Am Holocaust-Gedenktag Flaggen vor Polizeiwache in Hessen falsch gehisst

Versehen oder Absicht? Vor einer Polizeistation in Schlüchtern hingen am Holocaust-Gedenktag die Deutschland- und die Hessenflagge verkehrt herum. Die Staatsanwaltschaft prüft den Fall, der Staatsschutz ermittelt.

Polizeistation in Schlüchtern
Polizeipräsidium Südosthessen

Polizeistation in Schlüchtern


Es geht um den Verdacht der Verunglimpfung des Staates und seiner Symbole sowie um Volksverhetzung: Die Staatsanwaltschaft Frankfurt prüft den Fall von kopfüber gehissten Flaggen im osthessischen Schlüchtern. Dabei stehe man noch am Anfang, sagte eine Sprecherin der Ermittlungsbehörde. Der Vorgang sei gerade erst eingegangen. Weitere Angaben machte sie nicht.
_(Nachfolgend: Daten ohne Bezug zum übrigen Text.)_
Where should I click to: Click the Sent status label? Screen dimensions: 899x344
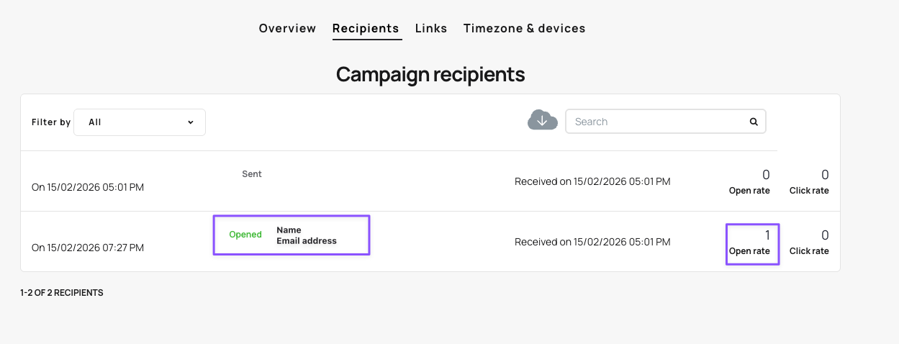[252, 174]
Am Dienstag war bekannt geworden, dass vor einer Polizeiwache in Schlüchtern im Main-Kinzig-Kreis am Holocaust-Gedenktag Ende Januar die Deutschland- und die Hessenflagge kopfüber gehisst worden waren. Der Staatsschutz im Polizeipräsidium Südosthessen ermittele, sagte Michael Schaich, Sprecher des Innenministeriums. Er bestätigte damit einen Bericht der "Fuldaer Zeitung".

Es würden disziplinarische Ermittlungen gegen Beamte im Polizeipräsidium Südosthessen geführt, sie seien aber bis zum Abschluss der strafrechtlichen Ermittlungen ausgesetzt, sagte Schaich. "Die betreffenden Beamten versehen bis auf Weiteres Dienst bei anderen Dienststellen innerhalb der Behörde." Um wie viele Polizisten es geht, teilte er nicht mit.
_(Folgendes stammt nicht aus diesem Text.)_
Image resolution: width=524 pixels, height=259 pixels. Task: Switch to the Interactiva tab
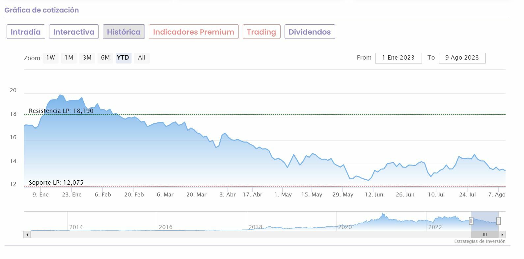[x=74, y=32]
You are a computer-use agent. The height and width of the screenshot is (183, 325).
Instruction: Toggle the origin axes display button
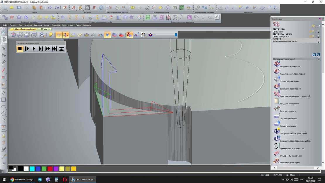pyautogui.click(x=66, y=35)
An Behördengebäuden werden zu besonderen Gedenktagen die Flaggen gehisst. Dazu zählt auch der 27. Januar, der Gedenktag an die Millionen Opfer des Nazi-Regimes. An diesem Tag, der auf die Befreiung von Auschwitz 1945 zurückgeht, sollen die Flaggen als Zeichen der Trauer und Anteilnahme auf halbmast gesetzt werden.

Die Gewerkschaft der Polizei (GdP) in Hessen sieht den aktuellen Fall mit Sorge. "Das schadet in der momentanen Situation natürlich der Polizei", sagte GdP-Chef Andreas Grün mit Blick auf rechtsextremistische Verdachtsfälle in der hessischen Polizei. "Egal, ob es ein dummes Versehen war oder eine Fahrlässigkeit. Sollte es vorsätzlich gemacht worden sein - umso schlimmer."

Die Polizei in Hessen stand zuletzt häufiger in der Kritik. So war Mitte Januar bekannt geworden, dass die Behörden in dem Bundesland insgesamt gegen zwölf Polizisten ermitteln, die rechtsradikales Gedankengut teilen oder Verbindungen in die Szene haben sollen. Innenminister Peter Beuth (CDU) sagte, es gebe keine Hinweise für ein "rechtes Netzwerk".

Scharfe Kritik gab es auch an einem Polizeieinsatz im Frankfurter Eintracht-Stadion am Rande des Europa-League-Spiels gegen Donezk. Der Verein sprach von einer "rechtsstaatlich bedenklichen" Aktion, Fanvertreter erhoben schwere Vorwürfe.